Written problem »
Update the data starting at the line that contains "Where should I" and ending at the line that contains "pos(478,344)" by replacing "Start Date" with "End Date" and keeping everything else the same. Give back only those lines, and leave the pictures out.

Information supplied »

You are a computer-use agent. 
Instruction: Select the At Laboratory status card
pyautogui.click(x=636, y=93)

==

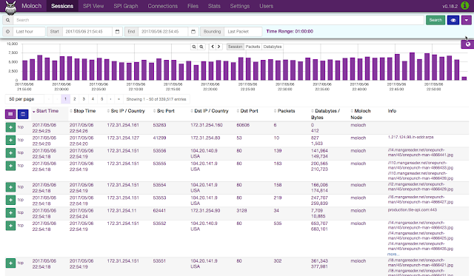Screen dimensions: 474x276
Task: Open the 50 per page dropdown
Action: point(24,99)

==

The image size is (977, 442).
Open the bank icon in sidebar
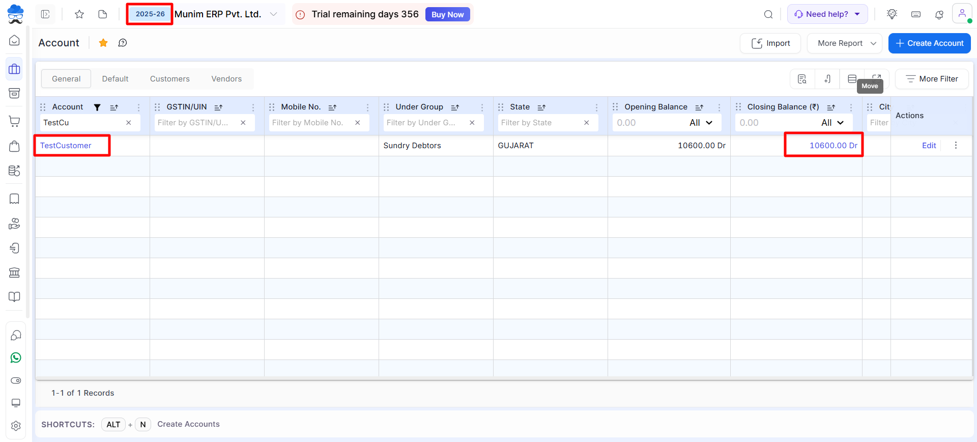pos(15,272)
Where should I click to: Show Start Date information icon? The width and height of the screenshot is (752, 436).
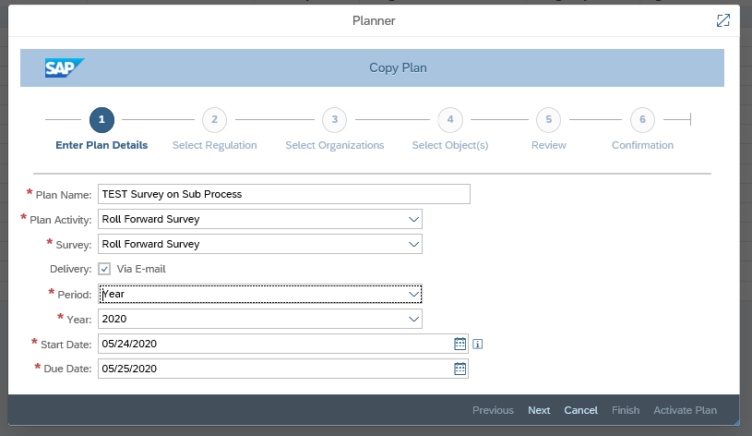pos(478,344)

Complete output »
Where should I click to: Show End Date information icon? The width and height of the screenshot is (752, 436).
pos(478,344)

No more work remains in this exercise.